Sync a Base archive node from snapshot on an i3en aws instance

Node logs

Platform(s)

No response

Container Type

Kubernetes

What version/commit are you on?

op-reth:v1.2.0

What database version are you on?

Unsure

Which chain / network are you on?

Base Mainnet

What type of node are you running?

Archive (default)

What prune config do you use, if any?

No response

If you've built Reth from source, provide the full command you used

No response

Code of Conduct

[x] I agree to follow the Code of Conduct

Apr 03 '25 01:04 jamesstanleystewart

Potentially relates to https://github.com/paradigmxyz/reth/issues/11306 and https://github.com/paradigmxyz/reth/issues/14515

Apr 03 '25 01:04 jamesstanleystewart

@jamesstanleystewart could you specify which snapshot you've used?

Apr 03 '25 10:04 jenpaff

With the current implementation, it is almost impossible to reach the last block (RAID 1 Enterprise NVME SSD).

Apr 03 '25 14:04 superkeka

@jamesstanleystewart In addition to which snapshot, do you have timings per stage?

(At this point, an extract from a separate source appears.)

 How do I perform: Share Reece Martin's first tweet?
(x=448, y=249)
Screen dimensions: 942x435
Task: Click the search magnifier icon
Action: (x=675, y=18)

Would also be helpful to have all the flags, memory, cpu you are using on op-reth & op-node.

Apr 03 '25 15:04 exp0nge

We've been running Reth for base for 6 months or so now, I think we most likely used a publicnode snapshot originally, but now use our own internal ones.

As for timings, when the node struggles to get in sync, MerkleExecute takes 90%+ of the ~3 hour sync time. Once it crosses the 5000 block threshold, MerkleExecute takes something like 50% of the total (much shorter - 15 mins or less) sync time.

To be clear, moving to the new AWS i7ie family has provided us enough extra disk performance to get into sync. I assume this is because it can do the Merkle rebuild faster and cross the 5000 block chasm.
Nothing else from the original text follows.